July 7th, 2009, 07:07 pm admin Leave a comment Go to comments

As President Obama continues to push for health reform, he elegantly states that we need a “uniquely American” system; But Americans want specific answers regarding how health reform and a public plan option will really work. Who will decide what is covered… and what is not? Can we be reassured that the system will be designed to promote better health? Who will enforce the rules? How will the system impact people when they are most vulnerable?

Since Medicare is a “uniquely American” system that is likely to be the foundation of any new government run health care option, Americans can get a glimpse of the future by better understanding the CMS coverage rules and processes for one specific area — eye care and vision services.

How Does Medicare Work?

1) Medicare does not pay for routine eye exams and eyeglasses. However, the rationale for this decision is unclear since poor vision is a leading cause of falls in the elderly and the National Eye Institute estimates that over 15 million seniors over age 60 are either near- or far-sighted.
Bottom line: The government decides what is covered, and decisions are not necessarily aligned with prevention and patient safety.

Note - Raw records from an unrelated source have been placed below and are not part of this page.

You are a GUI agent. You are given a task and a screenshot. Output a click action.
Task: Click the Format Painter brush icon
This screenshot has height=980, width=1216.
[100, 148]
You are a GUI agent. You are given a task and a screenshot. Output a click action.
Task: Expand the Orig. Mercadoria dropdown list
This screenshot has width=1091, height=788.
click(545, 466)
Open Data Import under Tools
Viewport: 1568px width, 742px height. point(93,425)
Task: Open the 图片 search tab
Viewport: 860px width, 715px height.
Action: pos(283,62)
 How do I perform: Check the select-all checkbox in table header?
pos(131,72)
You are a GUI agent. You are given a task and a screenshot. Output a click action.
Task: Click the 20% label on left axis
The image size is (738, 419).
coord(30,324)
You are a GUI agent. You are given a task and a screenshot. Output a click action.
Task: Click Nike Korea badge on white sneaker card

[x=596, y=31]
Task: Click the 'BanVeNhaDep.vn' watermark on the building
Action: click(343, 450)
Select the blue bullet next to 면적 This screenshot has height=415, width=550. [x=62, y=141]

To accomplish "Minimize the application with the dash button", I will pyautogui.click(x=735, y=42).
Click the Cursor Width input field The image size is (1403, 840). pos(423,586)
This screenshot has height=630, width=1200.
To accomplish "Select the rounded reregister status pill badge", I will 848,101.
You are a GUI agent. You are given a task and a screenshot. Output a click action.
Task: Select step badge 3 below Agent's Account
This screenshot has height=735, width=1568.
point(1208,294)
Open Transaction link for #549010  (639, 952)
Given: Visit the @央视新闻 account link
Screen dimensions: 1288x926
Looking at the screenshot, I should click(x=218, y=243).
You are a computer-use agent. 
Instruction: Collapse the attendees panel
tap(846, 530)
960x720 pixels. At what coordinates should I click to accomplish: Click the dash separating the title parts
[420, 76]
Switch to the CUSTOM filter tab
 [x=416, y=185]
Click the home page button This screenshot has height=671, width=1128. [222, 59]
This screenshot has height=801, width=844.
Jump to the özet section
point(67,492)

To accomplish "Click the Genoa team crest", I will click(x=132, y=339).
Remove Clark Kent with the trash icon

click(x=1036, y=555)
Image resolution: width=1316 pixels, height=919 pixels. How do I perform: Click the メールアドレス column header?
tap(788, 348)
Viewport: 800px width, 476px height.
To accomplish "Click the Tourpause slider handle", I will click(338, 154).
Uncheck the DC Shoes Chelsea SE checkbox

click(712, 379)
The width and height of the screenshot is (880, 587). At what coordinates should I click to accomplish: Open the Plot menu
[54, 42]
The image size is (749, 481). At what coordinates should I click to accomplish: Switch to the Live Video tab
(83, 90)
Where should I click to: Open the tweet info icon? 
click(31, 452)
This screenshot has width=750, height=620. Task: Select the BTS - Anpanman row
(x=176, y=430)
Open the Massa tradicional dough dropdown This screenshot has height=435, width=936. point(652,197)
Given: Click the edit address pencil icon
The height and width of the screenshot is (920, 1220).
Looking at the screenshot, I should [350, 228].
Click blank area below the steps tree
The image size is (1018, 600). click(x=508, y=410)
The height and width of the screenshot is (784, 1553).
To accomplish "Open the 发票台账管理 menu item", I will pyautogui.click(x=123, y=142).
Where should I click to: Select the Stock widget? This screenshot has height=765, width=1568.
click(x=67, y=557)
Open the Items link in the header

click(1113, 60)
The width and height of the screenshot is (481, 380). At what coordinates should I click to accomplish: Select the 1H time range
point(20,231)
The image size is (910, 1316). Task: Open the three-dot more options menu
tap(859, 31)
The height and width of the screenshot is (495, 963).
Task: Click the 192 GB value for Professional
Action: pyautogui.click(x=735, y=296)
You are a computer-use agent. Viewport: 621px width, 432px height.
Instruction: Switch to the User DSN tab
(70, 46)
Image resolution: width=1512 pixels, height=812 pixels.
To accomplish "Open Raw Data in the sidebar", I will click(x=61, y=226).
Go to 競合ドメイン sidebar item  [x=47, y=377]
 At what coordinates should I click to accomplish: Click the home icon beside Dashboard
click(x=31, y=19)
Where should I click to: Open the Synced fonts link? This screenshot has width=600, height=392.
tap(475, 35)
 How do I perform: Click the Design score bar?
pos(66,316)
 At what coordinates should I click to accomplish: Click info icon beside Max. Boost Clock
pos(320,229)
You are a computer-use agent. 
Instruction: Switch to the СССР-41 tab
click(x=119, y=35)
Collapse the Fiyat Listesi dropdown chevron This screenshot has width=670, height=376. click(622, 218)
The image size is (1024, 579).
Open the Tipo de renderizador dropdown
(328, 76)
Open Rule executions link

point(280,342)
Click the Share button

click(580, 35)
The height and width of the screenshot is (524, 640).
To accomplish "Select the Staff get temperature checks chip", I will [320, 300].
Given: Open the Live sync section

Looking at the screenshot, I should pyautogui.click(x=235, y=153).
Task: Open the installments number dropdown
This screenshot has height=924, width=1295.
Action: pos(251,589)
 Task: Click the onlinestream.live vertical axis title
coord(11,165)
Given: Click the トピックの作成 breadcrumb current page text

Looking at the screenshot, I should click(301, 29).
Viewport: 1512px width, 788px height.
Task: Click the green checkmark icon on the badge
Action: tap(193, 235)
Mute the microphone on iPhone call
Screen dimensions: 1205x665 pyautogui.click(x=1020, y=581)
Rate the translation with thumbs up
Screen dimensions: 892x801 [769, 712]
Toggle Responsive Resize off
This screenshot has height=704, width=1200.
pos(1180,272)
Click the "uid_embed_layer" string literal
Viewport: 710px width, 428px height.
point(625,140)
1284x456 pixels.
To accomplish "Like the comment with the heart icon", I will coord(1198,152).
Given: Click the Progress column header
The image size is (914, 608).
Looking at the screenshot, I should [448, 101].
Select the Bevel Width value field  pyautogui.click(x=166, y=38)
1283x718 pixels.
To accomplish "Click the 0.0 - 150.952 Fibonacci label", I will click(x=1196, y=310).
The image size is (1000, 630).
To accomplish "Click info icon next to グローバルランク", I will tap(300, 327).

2) Medicare does pay for one pair of eyeglasses or lenses after cataract surgery since “Medicare Part B covers prosthetic devices needed to replace an internal body part or function… including corrective lenses after cataract surgery.”

Based on this language, I assumed that my mother’s glasses would be covered after her corneal transplant surgery. While the lens and the cornea are different structures in the eye, both surgeries replace an internal body part and are essential for sight. However, during a call to the Medicare intermediary, the customer service agent as well as the supervisor simply read an excerpt from the policy language that said eyeglasses are only covered after cataract surgery. We called CMS directly. Two weeks later, we received a letter with the same response from a health insurance specialist.
Bottom line: Coverage decisions are narrowly defined and policy-driven, not health-driven.

3) Neither the Medicare intermediary nor CMS explained that we had the option to appeal this decision. Yes, the Medicare handbook and the CMS website outline a five-level appeal process but it can only be initiated in writing and only after a claim is submitted (and denied) which puts members at personal financial risk. This approach is significantly more onerous than the highly regulated practices in private plans that offer the option of written or verbal appeals before a service is rendered and clearly articulate the appeals process in all phone and written communications with members.

It seemed futile to appeal, and the practical reality was that, without glasses, my mother couldn’t even see well enough to read the appeal process instructions or write the letter.
Bottom Line: CMS makes the rules and creates an effective bureaucracy that enforces the rules. Consumers have little recourse. Period.

We paid $400 for my mother’s new glasses. But for the millions of individuals who cannot afford a pair of glasses, I hope this article lets them “see” how health reform will really work. A public plan option may be “unique” but not necessarily “American.”